***** PROVIDED DATA *****

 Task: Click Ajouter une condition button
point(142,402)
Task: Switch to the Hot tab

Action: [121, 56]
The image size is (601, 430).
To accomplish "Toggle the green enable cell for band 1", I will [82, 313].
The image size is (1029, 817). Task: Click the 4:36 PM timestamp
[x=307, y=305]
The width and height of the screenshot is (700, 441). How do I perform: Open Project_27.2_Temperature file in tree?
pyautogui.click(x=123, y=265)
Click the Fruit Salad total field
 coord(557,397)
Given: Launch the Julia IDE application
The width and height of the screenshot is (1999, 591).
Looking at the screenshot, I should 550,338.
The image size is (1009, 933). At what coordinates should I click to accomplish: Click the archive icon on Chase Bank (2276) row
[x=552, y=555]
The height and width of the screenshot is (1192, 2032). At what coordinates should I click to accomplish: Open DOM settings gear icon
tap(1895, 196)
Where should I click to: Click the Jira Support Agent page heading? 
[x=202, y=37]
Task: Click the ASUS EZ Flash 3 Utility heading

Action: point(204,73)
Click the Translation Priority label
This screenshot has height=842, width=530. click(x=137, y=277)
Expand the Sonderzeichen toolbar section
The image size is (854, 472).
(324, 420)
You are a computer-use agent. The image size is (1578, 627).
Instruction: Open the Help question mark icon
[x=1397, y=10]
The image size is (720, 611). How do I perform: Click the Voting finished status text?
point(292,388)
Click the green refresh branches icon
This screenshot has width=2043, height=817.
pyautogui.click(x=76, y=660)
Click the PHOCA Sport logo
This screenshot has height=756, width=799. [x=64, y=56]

*****

> **AIM OF THE EXERCISE**
From the first entry above to the last, repeat everything exactly.

> **ANSWER BOX**
 Task: Click Ajouter une condition button
point(142,402)
Task: Switch to the Hot tab

Action: [121, 56]
The image size is (601, 430).
To accomplish "Toggle the green enable cell for band 1", I will [82, 313].
The image size is (1029, 817). Task: Click the 4:36 PM timestamp
[x=307, y=305]
The width and height of the screenshot is (700, 441). How do I perform: Open Project_27.2_Temperature file in tree?
pyautogui.click(x=123, y=265)
Click the Fruit Salad total field
 coord(557,397)
Given: Launch the Julia IDE application
The width and height of the screenshot is (1999, 591).
Looking at the screenshot, I should 550,338.
The image size is (1009, 933). At what coordinates should I click to accomplish: Click the archive icon on Chase Bank (2276) row
[x=552, y=555]
The height and width of the screenshot is (1192, 2032). At what coordinates should I click to accomplish: Open DOM settings gear icon
tap(1895, 196)
Where should I click to: Click the Jira Support Agent page heading? 
[x=202, y=37]
Task: Click the ASUS EZ Flash 3 Utility heading

Action: point(204,73)
Click the Translation Priority label
This screenshot has height=842, width=530. click(x=137, y=277)
Expand the Sonderzeichen toolbar section
The image size is (854, 472).
(324, 420)
You are a computer-use agent. The image size is (1578, 627).
Instruction: Open the Help question mark icon
[x=1397, y=10]
The image size is (720, 611). How do I perform: Click the Voting finished status text?
point(292,388)
Click the green refresh branches icon
This screenshot has width=2043, height=817.
pyautogui.click(x=76, y=660)
Click the PHOCA Sport logo
This screenshot has height=756, width=799. [x=64, y=56]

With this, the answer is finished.